Tuesday, January 20, 2009

The End of an Error

Inauguration Day should come on New Year's Day. It's the real deal that New Year's Day only pretends to be -- the day full of hope and possibilities. Even if it's not the person you voted for taking the oath of office, there's a new beginning much more profound than simply starting a new calendar, complete with expectations that haven't yet been stomped to death by cold realities. I've had that feeling of hope and possibility at every inauguration of a new president, even if it is just the hope 'maybe this won't be as bad as I think.'

All that remains is the pomp and circumstance that culminates in Barack Obama taking the oath of office of president of the United States today at high noon. Actually, that won't be the culmination. The partying will then start up again and continue until the wee hours of Wednesday morning in Washington, all across the United States and around the rest of our fragile globe.

No, the heavens won't part and angels won't descend and declare Obama 'The One.' At least I don't think that will happen. All of our country's problems won't suddenly be fixed with a wave of Obama's magic wand. Peace, love and understanding will take a while to achieve. Our two wars, our broken economy, and a host of other problems will be with us for years to come, and that's if Obama does a fantastic job. But, later today, we will see the most amazing, miraculous sight -- President George W. Bush will get on a Marine chopper and fly out to Andrews Air Force Base where he will step on a plane that's not Air Force One and fly, fly away. Hopefully into oblivion or a small jail cell somewhere, but thankfully, finally away.

For a while, I harbored a small paranoid thought that this would never happen, that some national catastrophe would make it necessary for the government to cancel the election, that we would be stuck with this man Bush forever. I see now that my fears were groundless. He is done. Now, at long last, our national nightmare is over.
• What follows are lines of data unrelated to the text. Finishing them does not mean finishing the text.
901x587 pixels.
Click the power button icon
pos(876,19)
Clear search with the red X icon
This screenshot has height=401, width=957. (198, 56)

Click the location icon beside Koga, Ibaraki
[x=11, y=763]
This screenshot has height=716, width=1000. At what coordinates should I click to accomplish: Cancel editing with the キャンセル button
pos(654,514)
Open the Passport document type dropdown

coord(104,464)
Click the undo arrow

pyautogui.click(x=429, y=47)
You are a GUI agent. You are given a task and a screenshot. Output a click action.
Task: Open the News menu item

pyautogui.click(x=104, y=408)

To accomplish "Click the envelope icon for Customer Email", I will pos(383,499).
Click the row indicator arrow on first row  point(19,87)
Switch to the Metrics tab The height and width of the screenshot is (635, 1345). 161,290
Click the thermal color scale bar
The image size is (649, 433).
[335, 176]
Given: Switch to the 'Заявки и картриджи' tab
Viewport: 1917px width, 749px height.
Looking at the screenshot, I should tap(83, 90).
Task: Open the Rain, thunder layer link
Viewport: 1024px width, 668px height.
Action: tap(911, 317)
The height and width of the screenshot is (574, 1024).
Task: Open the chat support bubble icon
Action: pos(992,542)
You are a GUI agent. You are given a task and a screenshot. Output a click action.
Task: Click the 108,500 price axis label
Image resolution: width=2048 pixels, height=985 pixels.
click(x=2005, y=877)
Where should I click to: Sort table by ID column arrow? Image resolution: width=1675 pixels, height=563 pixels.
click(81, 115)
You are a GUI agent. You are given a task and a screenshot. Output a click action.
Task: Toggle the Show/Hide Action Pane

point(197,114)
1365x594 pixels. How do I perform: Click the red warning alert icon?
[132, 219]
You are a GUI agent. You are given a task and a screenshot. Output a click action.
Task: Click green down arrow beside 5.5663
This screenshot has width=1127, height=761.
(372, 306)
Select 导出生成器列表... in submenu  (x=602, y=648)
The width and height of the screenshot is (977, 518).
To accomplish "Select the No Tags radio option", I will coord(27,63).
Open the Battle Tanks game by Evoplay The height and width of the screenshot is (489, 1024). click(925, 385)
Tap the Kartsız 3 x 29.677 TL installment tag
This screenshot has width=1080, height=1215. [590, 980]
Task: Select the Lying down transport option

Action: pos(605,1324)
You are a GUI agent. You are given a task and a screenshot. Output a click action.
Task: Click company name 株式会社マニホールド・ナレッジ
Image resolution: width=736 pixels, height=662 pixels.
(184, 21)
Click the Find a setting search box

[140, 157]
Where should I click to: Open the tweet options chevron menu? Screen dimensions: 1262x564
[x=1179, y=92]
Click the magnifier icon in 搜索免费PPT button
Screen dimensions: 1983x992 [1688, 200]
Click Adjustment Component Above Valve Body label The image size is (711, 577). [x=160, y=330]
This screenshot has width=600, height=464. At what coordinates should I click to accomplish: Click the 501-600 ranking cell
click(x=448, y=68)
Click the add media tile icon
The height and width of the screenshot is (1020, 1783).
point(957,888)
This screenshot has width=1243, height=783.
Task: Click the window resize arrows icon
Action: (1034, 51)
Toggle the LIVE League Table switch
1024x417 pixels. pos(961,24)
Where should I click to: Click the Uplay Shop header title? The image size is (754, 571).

These last eight years have been the antithesis of that little bit of hope I felt on Inauguration Day, 2001, when I dared to dream for just a second 'maybe this won't be as bad as I think.' It has been much, much worse. How bad? To quote David Michael Green, writing at Alternet...
It is a breathtaking record. It really is. Indeed, one might argue in complete seriousness that it would be far easier to list the one or two exceptions to a blanket rule of disaster than to catalogue the endless list of travesties. It would certainly take a lot less time to specify any successes than to climb the mountain of wholesale failures. In short, it literally involves almost no exaggeration to describe this adventure in catastrophic governance by means of a simple covering adage: If there was a way the Bush administration could have diminished America, it did.
The Daily Show has been doing a retrospective of the Bush Years. I'm not sure if these segments ever aired. If they did, I never saw them, but they've posted a few online. Take a few minutes to check out Bush's Alfred E. Newman "What, Me Worry?" grin once more, and delight in the fact that he is utterly, truly gone. There's the 2000 Election, the 2004 Election, the Iraq War, He's the Decider!, Dubya Economics, Jon's Dubya Impression and Farewell, Mr. President.